NUPL President Edre Olalia said the NUPL already submitted an 8-point recommendation to the high court but there has been no development yet.

These recommendations include a review of the Rule of the Writ of Amparo, intended to be a protective writ but which NUPL and rights group alliance KARAPATAN recently failed to secure from the Court of Appeals against alleged red-tagging and attacks by State forces.

They also seek a special protective remedy for lawyers.

Lagman stressed the effect of these attacks on lawyers on the rule of law.

“When lawyers and judges are criminally assaulted and killed, the majesty of the law is waylaid. When lawyers, who are human rights defenders, are harassed and assassinated, the promotion, protection and fulfillment of human rights are grossly debased…And when lawyers are imperiled, ordinary citizens are rendered defenseless,” he said.


But beyond placing the responsibility solely on the Supreme Court, Lagman said the Legislative and Executive branches also have to do their share.

Lagman called for the passage of the human rights defenders act while his colleague, Bayan Muna Rep. Carlos Zarate, earlier said they will file a resolution at the House of Representatives to probe the attacks against lawyers.

The IBP is supporting moves to pass a judicial marshals bill in Congress.

The Senate as well as the Office of the Vice President, according to Cayosa, have responded to letters sent out by the IBP.

But the IBP has not heard so far from President Rodrigo Duterte, himself a lawyer.

"Hindi sumasagot ang ating Presidente, wala tayong naririnig sa kanya,” he said.

“Inaantay ko statement sa ating fellow-lawyer na si Presidente. Importante na may statement mula sa Presidente ng Pilipinas na itigil na itong mga pag-atake sa mga abugado,” said Ursua.

Colmenares said it doesn't help that attacks not just on lawyers but other members of the community are being encouraged by the President himself, citing Mister Duterte’s statements against drug addicts, lawyer of drug suspects and human rights defenders, whom he publicly threatened on several occasions.

“’Yung pagbira doon sa mga ito na nag-eencourage ng violence against the people na red-tagged or publicly-vilified by the Executive,” he said.

Cayosa said they're asking the DOJ to expand its AO 35 task force on extrajudicial killings and enforced disappearances to include representatives from the IBP.

Asked on Thursday if he will order the AO 35 task force to conduct a probe on the attack against Guillen, Justice Secretary Menardo Guevarra said he will wait for Guillen to make a statement about the incident.

“If he has good reason to believe that it’s related to his advocacies, I will refer the matter to the AO 35 task force for appropriate action,” he said.


The group, in its statement, called for lawyers to not just condemn the attacks but to also launch a “more active and militant response.”

“We call on the people to demand from the Government to stop the killings and the escalating violence and impunity that have seriously eroded the rule of law and our democratic order,” they said.

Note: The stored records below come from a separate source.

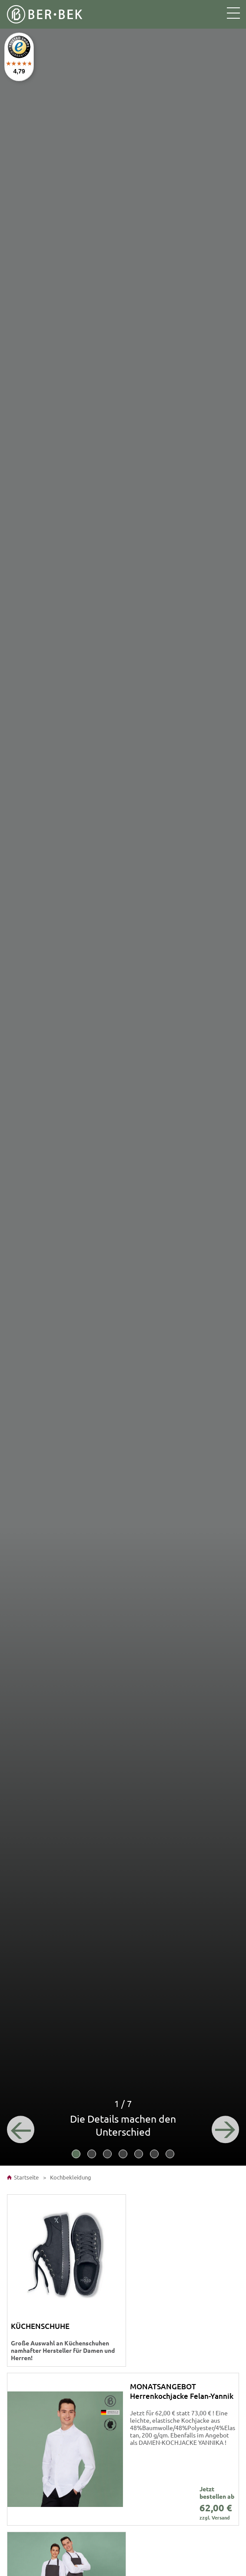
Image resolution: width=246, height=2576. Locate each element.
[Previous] (21, 2128)
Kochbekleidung (70, 2177)
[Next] (224, 2128)
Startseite (23, 2177)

The IBP, Cayosa noted, launched its own 25-million-peso reward system to help solve killings and attacks against lawyers.

Its chapters, too, have formed task forces and conducted seminars on gun-handling, among other projects.

But for Colmenares, the attacks are not just an issue for lawyers and judges.

"This is not the society we want our children to live in, na kung saan the violence escalates every day. Thousands are being killed without any remedy at walang prosecution at wala ka namang naririnig na interes ng gobyerno na resolbahin ito,” he said.

“So this is not only an issue of the lawyers and judges kundi part ito ng demand ng Filipino people na mahinto ang killings na ito. And we are, until now, waiting for any action on the part of government, not only action on arresting the impunity but even stopping the encouraging statements that encourage violence against the people themselves,” he added.